急速ろ過
急速ろ過
このページでは、急速ろ過の特徴や、凝集沈殿(濁りを集めて沈める)の仕組みについて紹介します。
1 急速ろ過とは
水中の小さな濁りや細菌類などを薬品で凝集、沈殿させた後の上澄みを、速い速度でろ過池の砂層に通し、水をきれいにする方法です。
比較的濁りの多い河川水や湖沼水の処理に適しており、現在最も広く用いられています。東京都では金町浄水場、朝霞浄水場など、大規模な浄水場でこの方法を採用しています。
この処理方法は、狭い敷地でも多量の水を処理できることが特徴です。また、台風によって水がひどく濁る場合でも、凝集沈殿処理における凝集剤の注入量を増やすことで濁りを十分に沈めることができます。
(水の濁りについての説明はこちらをご覧ください。)
図1 急速ろ過池
図2 急速ろ過の仕組み
2 凝集沈殿のしくみ
東京都では、凝集沈殿処理を行う際、ポリ塩化アルミニウム(通称PAC:パック)という凝集剤(水中に分散した濁り成分を凝集させるために使用される薬品)を使用しています。
PACがどのように作用して濁りを集めるかというと・・・
(1)水の中の濁り成分は、通常マイナスの電気を帯びているため、互いに反発しあいながら水中に分散して漂っている。
(2)そこへPACを投入すると、プラスの電気を帯びたPACが濁り成分の表面に付着し、濁り成分のマイナス電荷を打ち消して電気的に中和する。
(3)電気的に中和された濁り成分は、反発する力がなくなり、互いに寄り集まる。
図3 凝集のイメージ
このようにして凝集した濁り成分は、大きく重くなるために、水中に分散していられなくなり、ゆっくりと沈んでいきます。
台風による豪雨で濁度が高い水を処理する場合でも、凝集沈殿処理におけるPAC注入量を増やすことで濁り成分を十分に沈めることができます。
濁り成分が沈んだ後の上澄み水について、次の砂ろ過処理を行います。
図4 凝集剤添加前と後の比較
3 砂ろ過のしくみ
砂ろ過を行う砂層は、1mm未満の砂と数mmから数cmの砂利が数十cm~1m程度の厚さに敷き詰められた構造をしています。この砂層の上から下へ水を通すことにより、凝集沈殿でとりきれなかったこまかい濁りを除去します。

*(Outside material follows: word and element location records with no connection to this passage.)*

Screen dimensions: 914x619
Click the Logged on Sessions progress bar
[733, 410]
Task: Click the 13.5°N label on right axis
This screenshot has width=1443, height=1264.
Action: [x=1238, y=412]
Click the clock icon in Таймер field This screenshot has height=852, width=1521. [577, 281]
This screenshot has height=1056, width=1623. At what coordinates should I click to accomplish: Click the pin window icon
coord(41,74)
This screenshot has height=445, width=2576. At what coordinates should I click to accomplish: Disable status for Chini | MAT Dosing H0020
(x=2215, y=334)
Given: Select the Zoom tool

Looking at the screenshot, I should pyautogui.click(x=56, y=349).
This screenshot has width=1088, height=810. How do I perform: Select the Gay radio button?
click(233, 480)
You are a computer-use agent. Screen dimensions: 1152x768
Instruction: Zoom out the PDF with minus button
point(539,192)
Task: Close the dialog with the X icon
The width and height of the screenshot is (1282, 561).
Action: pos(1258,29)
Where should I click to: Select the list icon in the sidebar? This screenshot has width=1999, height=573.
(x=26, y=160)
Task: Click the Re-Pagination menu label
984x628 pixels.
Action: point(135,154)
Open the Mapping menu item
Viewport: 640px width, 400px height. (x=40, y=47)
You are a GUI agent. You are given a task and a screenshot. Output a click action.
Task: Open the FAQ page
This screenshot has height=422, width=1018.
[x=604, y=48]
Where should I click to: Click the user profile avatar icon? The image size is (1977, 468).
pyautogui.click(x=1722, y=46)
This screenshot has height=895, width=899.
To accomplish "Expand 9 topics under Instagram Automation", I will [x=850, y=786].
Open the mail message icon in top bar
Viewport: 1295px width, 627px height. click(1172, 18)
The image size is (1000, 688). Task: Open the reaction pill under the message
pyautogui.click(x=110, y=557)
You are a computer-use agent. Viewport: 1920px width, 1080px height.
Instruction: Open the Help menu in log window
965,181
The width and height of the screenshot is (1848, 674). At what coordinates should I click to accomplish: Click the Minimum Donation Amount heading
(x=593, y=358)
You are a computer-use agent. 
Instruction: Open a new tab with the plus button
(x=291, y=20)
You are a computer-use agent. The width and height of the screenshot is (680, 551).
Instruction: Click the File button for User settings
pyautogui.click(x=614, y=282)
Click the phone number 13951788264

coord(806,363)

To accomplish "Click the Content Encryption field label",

ただし、除去しようとしている濁りの大きさに比べ、砂粒と砂粒の隙間はかなり大きいため、砂粒の隙間で濁りをこしとるのではなく、濁りが砂粒の表面にくっつくことにより除去されます。
連続して砂ろ過を行っていると、濁り成分が砂層に蓄積していきます。そのため、砂ろ過方向とは逆から水を流す逆流洗浄などにより、砂粒から濁り成分を除去して、砂層を洗浄しています。
(濁り成分は、ろ過砂の隙間でこしとられるのでは
なく、ろ過砂の表面に吸着することで除去される)
図7 ろ過及び逆流洗浄のイメージ
4 他の浄水処理との組合せ
かび臭の原因となる物質など、水の中に溶け込んでいる物質は、急速ろ過の凝集沈殿ではほとんど除去ができません。
そこでそのような物質を除去する場合は、急速ろ過に粉末活性炭(注1)や高度浄水処理(オゾン処理+生物活性炭処理)などの処理を組み合わせます。
(高度浄水処理については、こちらをご覧ください。)
注1 粉末活性炭…粒径0.15mm未満の活性炭。粉末活性炭は、かび臭原因物質などの水に溶け込んだ
物質を取り除くために使用しています。